Therefore, brothers and sisters, since we have confidence to enter the Most Holy Place by the blood of Jesus, by a new and living way opened for us through the curtain, that is, his body, and since we have a great priest over the house of God, let us draw near to God with a sincere heart and with the full assurance that faith brings, having our hearts sprinkled to cleanse us from a guilty conscience and having our bodies washed with pure water. Let us hold unswervingly to the hope we profess, for he who promised is faithful.

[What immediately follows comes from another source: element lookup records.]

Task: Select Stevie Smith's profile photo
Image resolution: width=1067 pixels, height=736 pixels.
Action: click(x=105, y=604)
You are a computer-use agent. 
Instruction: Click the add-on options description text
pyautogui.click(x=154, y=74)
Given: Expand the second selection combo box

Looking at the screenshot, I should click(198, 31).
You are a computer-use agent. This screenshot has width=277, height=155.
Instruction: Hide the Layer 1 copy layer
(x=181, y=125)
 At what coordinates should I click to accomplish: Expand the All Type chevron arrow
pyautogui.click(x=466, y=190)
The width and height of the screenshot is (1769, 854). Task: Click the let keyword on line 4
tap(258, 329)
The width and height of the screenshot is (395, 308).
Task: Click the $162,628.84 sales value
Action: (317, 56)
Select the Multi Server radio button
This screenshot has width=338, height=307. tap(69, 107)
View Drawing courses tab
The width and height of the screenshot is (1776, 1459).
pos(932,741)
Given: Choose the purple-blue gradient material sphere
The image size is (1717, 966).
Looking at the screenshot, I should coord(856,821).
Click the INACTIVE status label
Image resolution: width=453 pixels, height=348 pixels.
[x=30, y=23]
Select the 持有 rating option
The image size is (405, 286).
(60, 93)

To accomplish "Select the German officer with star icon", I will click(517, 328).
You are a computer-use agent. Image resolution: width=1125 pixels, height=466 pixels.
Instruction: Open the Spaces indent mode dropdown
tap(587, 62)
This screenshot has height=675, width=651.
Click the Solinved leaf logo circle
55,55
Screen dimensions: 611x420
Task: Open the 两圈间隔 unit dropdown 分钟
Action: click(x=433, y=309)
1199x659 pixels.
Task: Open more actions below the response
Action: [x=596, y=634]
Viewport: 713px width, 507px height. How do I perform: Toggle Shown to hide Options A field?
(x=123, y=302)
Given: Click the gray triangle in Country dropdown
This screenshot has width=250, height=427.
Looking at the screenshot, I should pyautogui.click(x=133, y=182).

“Confidence” and “Most Holy Place” are not words that should fit well together in the same sentence. In fact, the Most Holy Place was so revered, so respected, seen as so intensely and utterly holy that no one was ever allowed to enter it except on the holiest of occasions. Only one priest on only one day of the year was allowed to go in. And when he did, he wore bells on his robe and had a rope tied around his ankle. Why? Because the people were afraid the priest might drop dead under the weight of glory as he stepped into the presence of the Most Holy God. And if he did, no one would dare go in after him. If the bells fell silent, they would drag him out by the rope. Again, not exactly an image that inspires confidence.
Yet, we are told that because of the completed redemptive work of Christ, we may now enter into the Most Holy Place. Even more, because of Pentecost, the Holy Place has entered into us. We are moving, breathing temples, home to the holy God himself. This deeper life within us creates a sense of full assurance and confidence, and yet leads us into a total surrender and dependence.
Holy God, make yourself at home in me and teach me to make myself at home in you. Fill me with confidence and assurance in your presence as your presence fills every part of me. Amen.
How does it change your view of your world to realize that the Holy God fills you? How does it change your home, work, relationships, community?